Fenomena Ayam Kampung Unggul Balitbangtan (KUB) semakin menggema di kalangan peternak Jalaksana, Kuningan, Jawa Barat. Bibit ayam hasil riset Balitbangtan ini menjadi primadona baru yang menjanjikan keuntungan lebih bagi para pelaku usaha ternak lokal. Keunggulan produktivitas dan pertumbuhan cepatnya membuat ayam KUB menjadi pilihan utama, menggeser dominasi ayam kampung biasa yang telah lama dikenal masyarakat.

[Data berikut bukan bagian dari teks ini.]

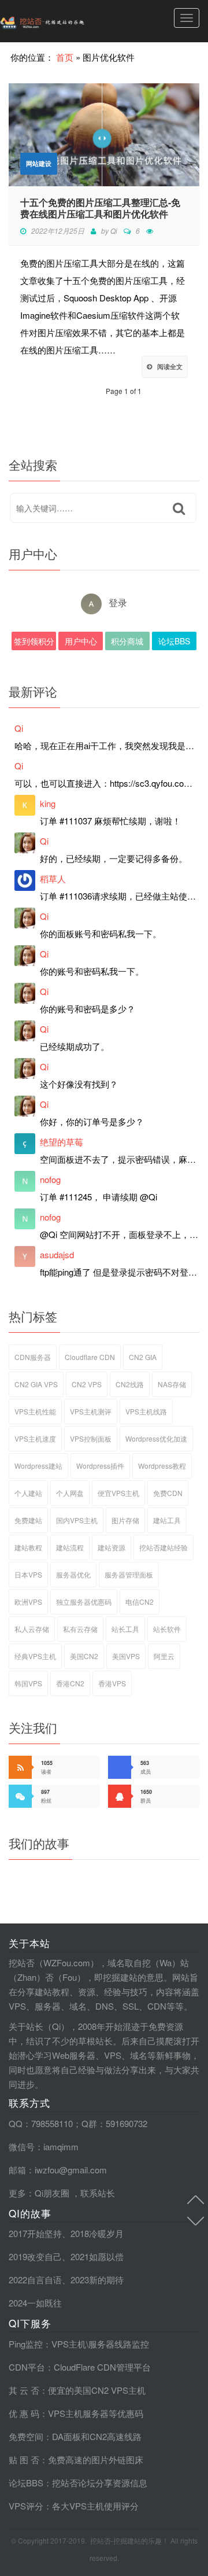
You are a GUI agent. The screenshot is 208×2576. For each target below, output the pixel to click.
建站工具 (167, 1520)
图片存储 (125, 1520)
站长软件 (167, 1629)
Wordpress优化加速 (156, 1438)
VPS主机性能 (35, 1411)
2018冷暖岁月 (97, 2233)
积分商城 (127, 641)
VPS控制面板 (91, 1438)
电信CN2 (139, 1601)
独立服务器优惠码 (84, 1601)
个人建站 (28, 1493)
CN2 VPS (87, 1384)
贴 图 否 (24, 2459)
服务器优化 (73, 1574)
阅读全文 (170, 366)
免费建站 (28, 1520)
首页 (64, 57)
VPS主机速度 (35, 1438)
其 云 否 (24, 2390)
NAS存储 (172, 1384)
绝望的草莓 (61, 1142)
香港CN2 (70, 1683)
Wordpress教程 (162, 1466)
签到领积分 (34, 641)
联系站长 (97, 2193)
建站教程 (28, 1547)
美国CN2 (84, 1656)
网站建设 (38, 163)
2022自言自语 (35, 2279)
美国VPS (126, 1656)
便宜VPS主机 (118, 1493)
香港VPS (112, 1683)
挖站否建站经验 (163, 1547)
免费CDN (168, 1493)
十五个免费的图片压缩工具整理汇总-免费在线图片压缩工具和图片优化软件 (100, 208)
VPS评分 (26, 2506)
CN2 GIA (143, 1357)
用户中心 (81, 641)
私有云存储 (80, 1629)
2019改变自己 (35, 2256)
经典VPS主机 (35, 1656)
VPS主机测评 (91, 1411)
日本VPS (28, 1574)
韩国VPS (28, 1683)
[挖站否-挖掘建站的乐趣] (66, 21)
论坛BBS (174, 641)
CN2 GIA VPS (36, 1384)
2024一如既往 (35, 2303)
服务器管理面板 (129, 1574)
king (47, 803)
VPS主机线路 (146, 1411)
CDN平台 (27, 2367)
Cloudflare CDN (90, 1357)
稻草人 (53, 878)
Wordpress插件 (100, 1466)
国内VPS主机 (77, 1520)
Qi (113, 230)
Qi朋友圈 (52, 2193)
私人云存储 (31, 1629)
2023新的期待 (97, 2279)
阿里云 (164, 1656)
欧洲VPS (28, 1601)
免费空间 (26, 2436)
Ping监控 (26, 2344)
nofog (50, 1179)
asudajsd (57, 1254)
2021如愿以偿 (97, 2256)
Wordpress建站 (38, 1466)
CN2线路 (130, 1384)
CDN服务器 (32, 1357)
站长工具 (125, 1629)
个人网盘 (70, 1493)
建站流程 (70, 1547)
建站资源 (111, 1547)
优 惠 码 (24, 2413)
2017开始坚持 (35, 2233)
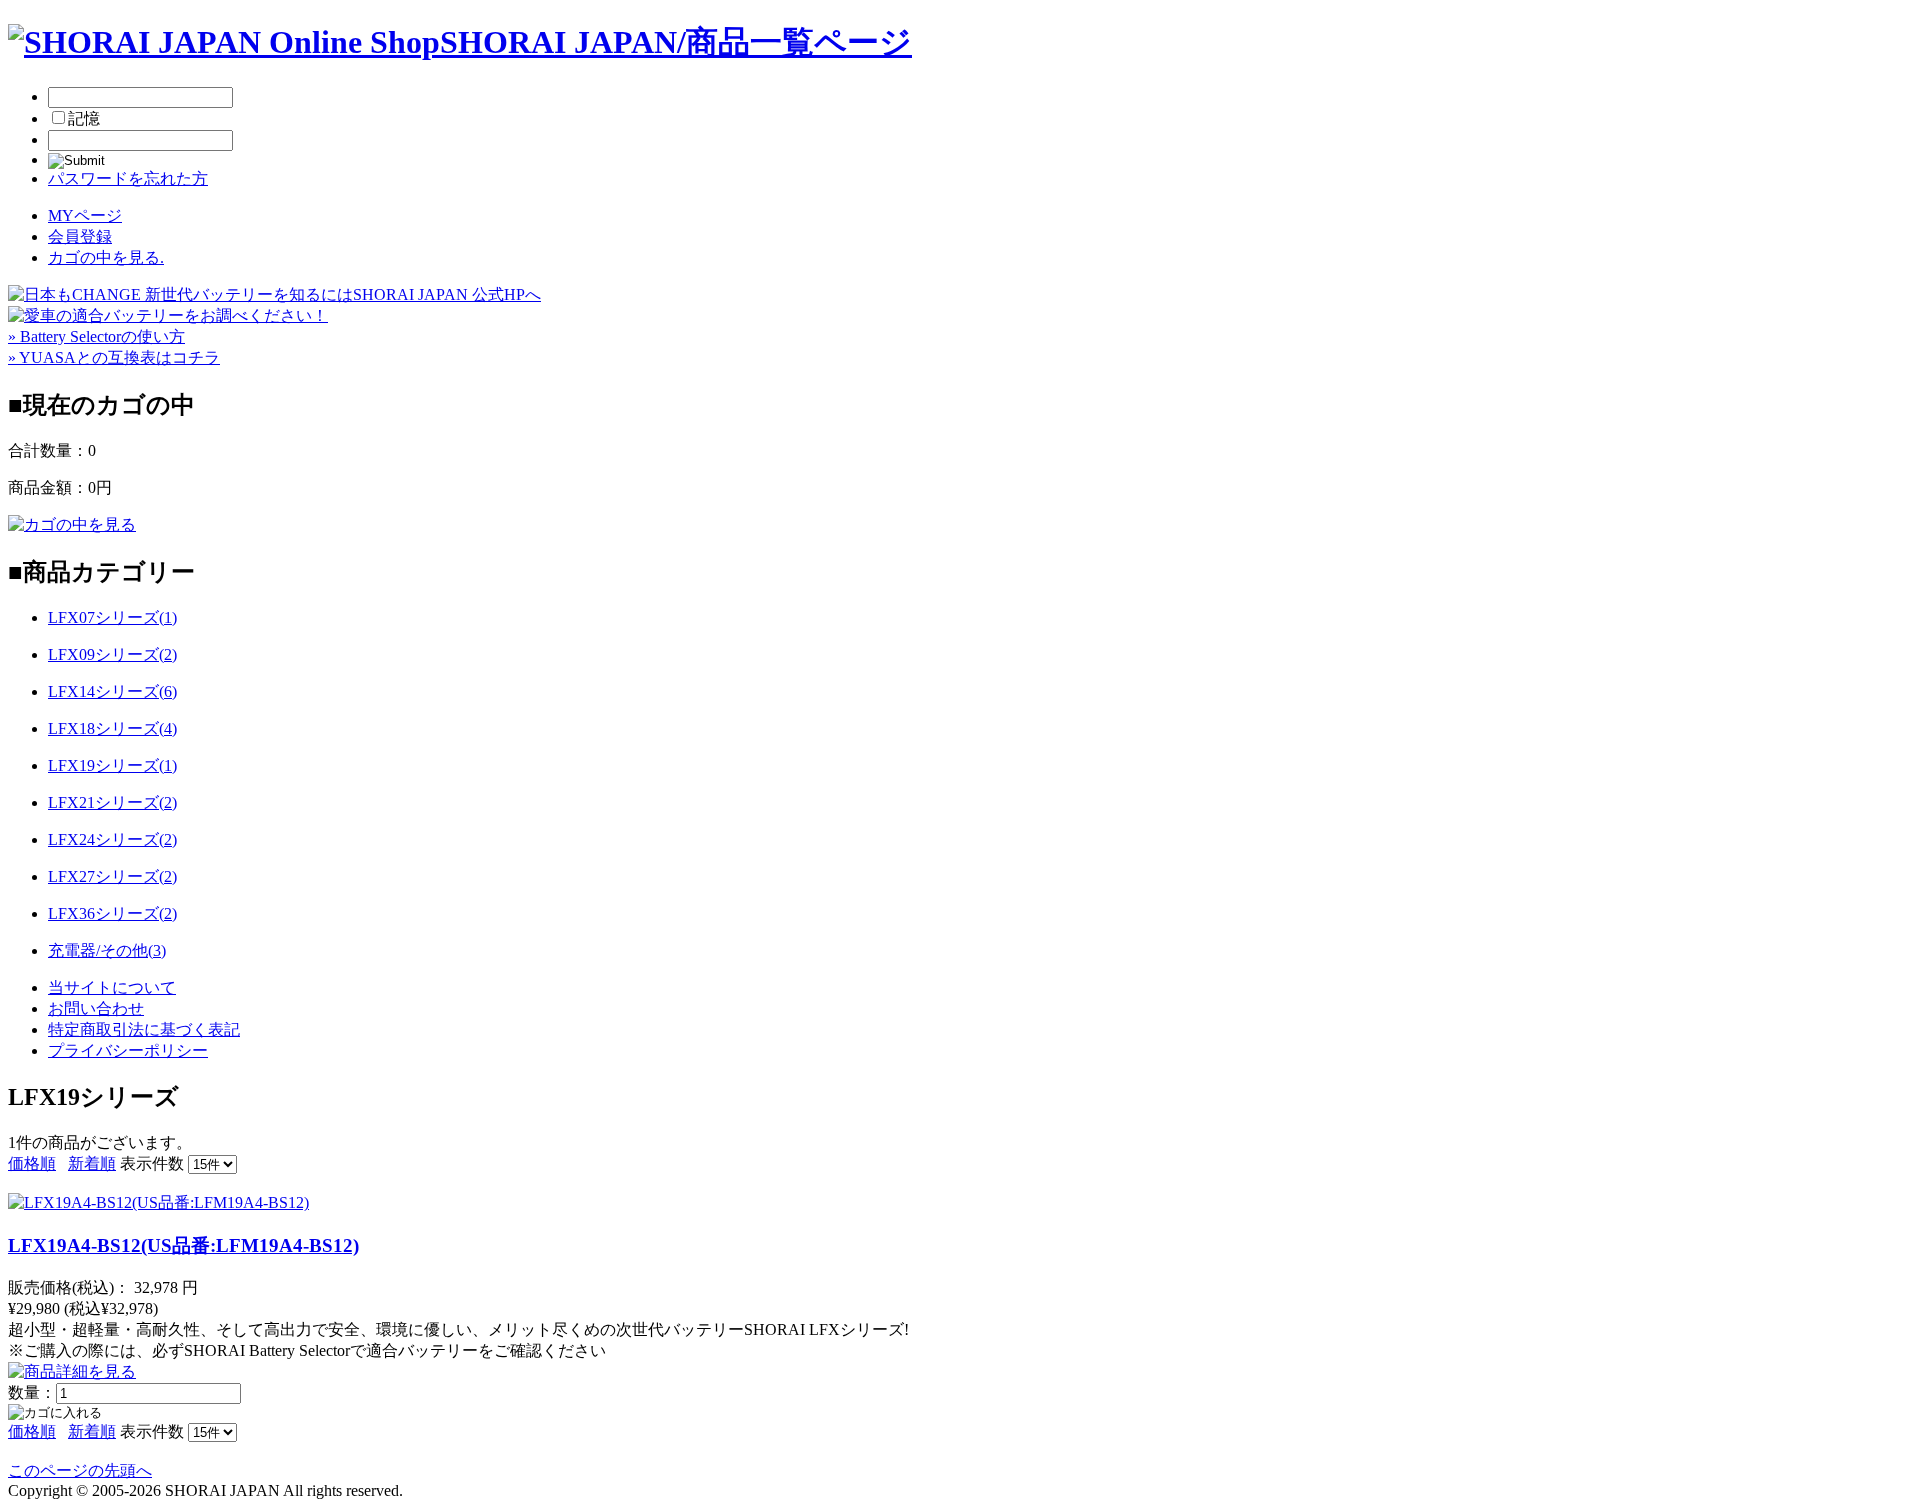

Salah satu daya tarik utama ayam KUB adalah usia panen yang jauh lebih cepat. Hanya dalam 10 minggu, ayam ini bisa mencapai bobot 1 kg, bandingkan dengan ayam kampung biasa yang butuh 12 minggu. Bagi peternak di Jalaksana, efisiensi waktu ini berarti perputaran modal yang lebih cepat dan potensi keuntungan yang meningkat. Selain itu, produktivitas telurnya mencapai 180 butir per tahun, jauh melampaui ayam kampung biasa. Sifat mengeramnya yang rendah serta daya tahan terhadap penyakit, termasuk flu burung, menjadi nilai tambah signifikan yang mengurangi risiko kerugian peternak.
Tidak hanya itu, konversi pakan ayam KUB yang rendah juga berkontribusi pada penghematan biaya operasional, sebuah faktor krusial bagi keberlanjutan usaha peternakan di Jalaksana. Dengan genetik yang kuat, tingkat kematian bibit KUB di bawah 6 minggu pun sangat rendah, hanya di bawah 5%. Inovasi Balitbangtan bahkan melahirkan KUB 2 'JANAKA' yang menawarkan produktivitas telur hingga 200 butir per tahun dengan sifat mengeram lebih rendah, menandakan potensi pengembangan yang terus berlanjut bagi peternak masa depan.
Dengan berbagai keunggulan ini, tidak mengherankan jika ayam KUB kini menjadi perbincangan hangat dan pilihan strategis bagi peternak di Jalaksana yang ingin meningkatkan produktivitas dan profitabilitas. Memilih bibit ayam KUB berarti berinvestasi pada masa depan peternakan yang lebih cerah dan berkelanjutan.